Build stringA by sorting parameters (including AccessKey, timestamp, nonce): AccessKey=access&home=world&name=hello&work=java&timestamp=now&nonce=random

Append SecretKey to obtain stringSignTemp : AccessKey=access&home=world&name=hello&work=java&timestamp=now&nonce=random&SecretKey=secret

Compute sign = MD5(stringSignTemp).toUpperCase() .

Send the final request: http://api.test.com/test?name=hello&home=world&work=java&timestamp=now&nonce=nonce&sign=sign

Token & AppKey (APP)

For mobile/app APIs that handle personal or sensitive data, token‑based authentication is used. After a successful login, the server returns a Token which the client stores and includes in every subsequent request.

Token Validation

User logs in with credentials; server returns a token.

Client stores the token locally.

Each request carries the token; the server verifies its validity and expiration.

If the token is compromised, an attacker could forge requests, but the token alone does not expose the secret key.

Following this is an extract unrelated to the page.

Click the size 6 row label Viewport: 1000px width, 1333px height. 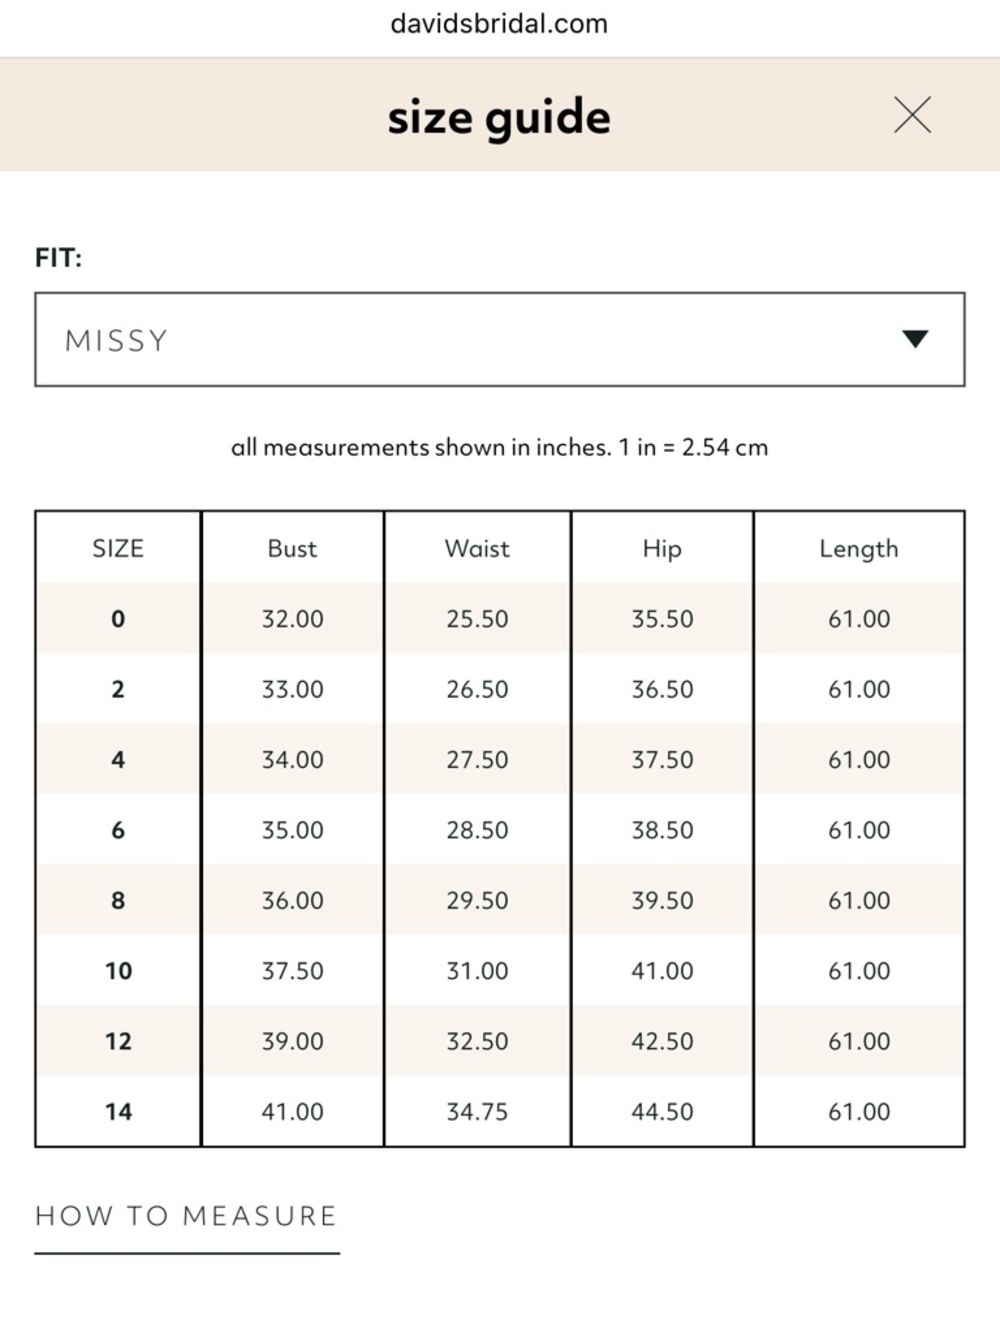[x=118, y=830]
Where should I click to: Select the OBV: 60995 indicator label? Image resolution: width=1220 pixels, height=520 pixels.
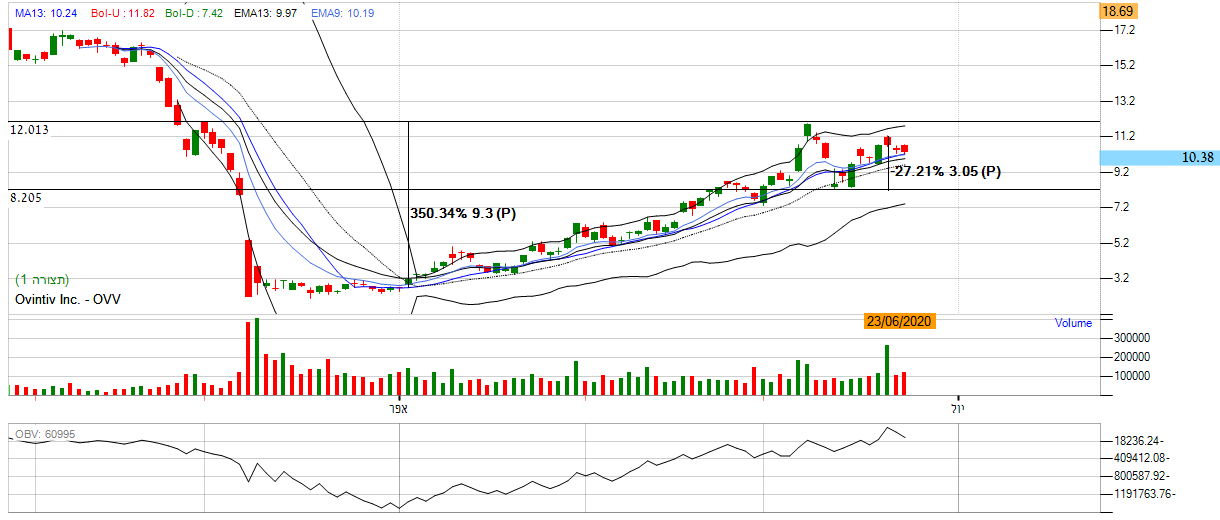(45, 434)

Token + AppKey Signature Verification

Similar to the open‑platform method, the client receives an AppKey (a secret used only for signing). The client combines the token, AppKey, and all request parameters, generates a signature, and sends both the token and signature. Even if the token is stolen, without the AppKey and signing algorithm the request cannot be forged.

Implementation Example (App)

Login/Logout flow is illustrated with diagrams (omitted). Subsequent requests follow the same steps as the open‑platform client, replacing AccessKey with the Token while keeping the signature process identical.

By combining token/AppKey signing with the timestamp‑nonce replay‑prevention strategy, API calls are protected against identity theft, parameter tampering, and replay attacks.